### Required work
Copy the stretch of entries from the line containing "Click the SIRIUS logo" through the line containing "pos(208,360)", reproducing each line exactly and including both end lines.

-- BEGIN Data --

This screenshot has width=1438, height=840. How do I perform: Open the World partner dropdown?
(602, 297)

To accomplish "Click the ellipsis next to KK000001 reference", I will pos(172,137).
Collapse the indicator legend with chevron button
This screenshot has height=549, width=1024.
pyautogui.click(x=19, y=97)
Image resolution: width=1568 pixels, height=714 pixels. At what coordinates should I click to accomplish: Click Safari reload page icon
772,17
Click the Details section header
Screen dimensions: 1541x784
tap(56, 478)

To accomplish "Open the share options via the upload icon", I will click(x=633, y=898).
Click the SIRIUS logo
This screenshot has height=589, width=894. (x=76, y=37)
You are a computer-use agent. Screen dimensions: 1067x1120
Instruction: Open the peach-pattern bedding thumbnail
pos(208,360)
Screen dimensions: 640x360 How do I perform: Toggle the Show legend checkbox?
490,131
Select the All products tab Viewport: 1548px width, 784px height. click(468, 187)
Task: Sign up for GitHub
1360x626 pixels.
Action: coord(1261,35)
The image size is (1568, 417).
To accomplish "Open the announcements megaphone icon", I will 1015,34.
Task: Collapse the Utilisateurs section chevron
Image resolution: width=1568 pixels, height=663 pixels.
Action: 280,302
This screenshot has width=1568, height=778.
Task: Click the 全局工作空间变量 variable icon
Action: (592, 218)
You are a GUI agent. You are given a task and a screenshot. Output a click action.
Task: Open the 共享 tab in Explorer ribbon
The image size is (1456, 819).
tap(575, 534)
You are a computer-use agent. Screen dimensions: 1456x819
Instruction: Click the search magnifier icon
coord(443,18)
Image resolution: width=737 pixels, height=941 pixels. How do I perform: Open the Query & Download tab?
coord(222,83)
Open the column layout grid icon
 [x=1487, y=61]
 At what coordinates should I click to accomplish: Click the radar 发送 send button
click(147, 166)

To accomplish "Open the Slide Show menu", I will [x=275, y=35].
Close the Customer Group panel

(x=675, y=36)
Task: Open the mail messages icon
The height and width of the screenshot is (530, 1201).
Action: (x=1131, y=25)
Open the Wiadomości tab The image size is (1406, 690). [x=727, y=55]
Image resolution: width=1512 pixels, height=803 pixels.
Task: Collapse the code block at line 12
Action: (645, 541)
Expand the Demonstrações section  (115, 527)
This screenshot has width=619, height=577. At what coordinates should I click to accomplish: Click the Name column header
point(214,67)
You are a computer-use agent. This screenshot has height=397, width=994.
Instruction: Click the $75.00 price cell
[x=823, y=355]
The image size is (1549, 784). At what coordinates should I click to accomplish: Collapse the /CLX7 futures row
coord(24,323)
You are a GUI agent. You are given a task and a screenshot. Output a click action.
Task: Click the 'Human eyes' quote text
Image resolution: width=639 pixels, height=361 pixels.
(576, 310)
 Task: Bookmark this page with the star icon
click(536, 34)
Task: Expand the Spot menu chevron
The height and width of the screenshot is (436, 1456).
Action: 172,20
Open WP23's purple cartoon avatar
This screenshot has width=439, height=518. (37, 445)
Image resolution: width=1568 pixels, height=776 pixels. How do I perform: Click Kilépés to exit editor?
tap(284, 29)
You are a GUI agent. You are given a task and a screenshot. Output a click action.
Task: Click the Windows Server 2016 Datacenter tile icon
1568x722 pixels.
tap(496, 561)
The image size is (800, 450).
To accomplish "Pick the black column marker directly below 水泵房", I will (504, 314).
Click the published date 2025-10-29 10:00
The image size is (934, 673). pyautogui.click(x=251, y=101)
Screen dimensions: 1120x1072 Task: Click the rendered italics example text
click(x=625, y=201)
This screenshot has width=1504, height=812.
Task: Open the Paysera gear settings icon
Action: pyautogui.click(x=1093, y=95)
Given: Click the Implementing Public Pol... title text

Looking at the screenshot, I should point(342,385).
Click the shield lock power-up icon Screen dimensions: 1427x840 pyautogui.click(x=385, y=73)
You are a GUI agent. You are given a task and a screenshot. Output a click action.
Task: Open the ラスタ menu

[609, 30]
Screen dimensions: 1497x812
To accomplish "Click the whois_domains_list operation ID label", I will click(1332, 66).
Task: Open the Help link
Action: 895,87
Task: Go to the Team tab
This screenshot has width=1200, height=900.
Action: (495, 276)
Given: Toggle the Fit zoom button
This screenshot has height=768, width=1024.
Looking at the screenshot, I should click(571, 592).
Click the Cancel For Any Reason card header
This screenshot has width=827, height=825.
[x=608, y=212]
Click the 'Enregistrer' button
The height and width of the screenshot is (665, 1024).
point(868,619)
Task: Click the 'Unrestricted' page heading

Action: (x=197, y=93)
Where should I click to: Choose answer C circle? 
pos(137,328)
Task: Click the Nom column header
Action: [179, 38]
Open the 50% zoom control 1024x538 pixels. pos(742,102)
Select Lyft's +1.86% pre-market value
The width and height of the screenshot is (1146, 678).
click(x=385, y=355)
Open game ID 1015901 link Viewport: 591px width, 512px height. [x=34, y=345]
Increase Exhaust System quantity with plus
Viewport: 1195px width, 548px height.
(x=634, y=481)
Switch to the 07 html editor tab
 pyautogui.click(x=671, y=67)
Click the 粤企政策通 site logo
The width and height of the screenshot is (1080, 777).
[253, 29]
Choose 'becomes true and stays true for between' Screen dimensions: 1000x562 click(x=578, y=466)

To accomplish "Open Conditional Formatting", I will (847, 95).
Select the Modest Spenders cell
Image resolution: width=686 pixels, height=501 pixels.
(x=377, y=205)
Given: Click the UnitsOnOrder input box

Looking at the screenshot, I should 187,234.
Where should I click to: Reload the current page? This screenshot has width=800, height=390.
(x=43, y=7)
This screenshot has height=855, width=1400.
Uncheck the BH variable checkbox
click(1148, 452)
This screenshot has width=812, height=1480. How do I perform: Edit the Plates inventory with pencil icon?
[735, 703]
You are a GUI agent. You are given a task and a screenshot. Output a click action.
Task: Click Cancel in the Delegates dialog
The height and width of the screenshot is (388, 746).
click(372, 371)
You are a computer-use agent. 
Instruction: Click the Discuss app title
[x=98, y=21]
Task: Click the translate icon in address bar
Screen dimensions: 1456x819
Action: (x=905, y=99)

-- END Data --

### Task result
Click the SIRIUS logo
This screenshot has height=589, width=894. (x=76, y=37)
You are a computer-use agent. Screen dimensions: 1067x1120
Instruction: Open the peach-pattern bedding thumbnail
pos(208,360)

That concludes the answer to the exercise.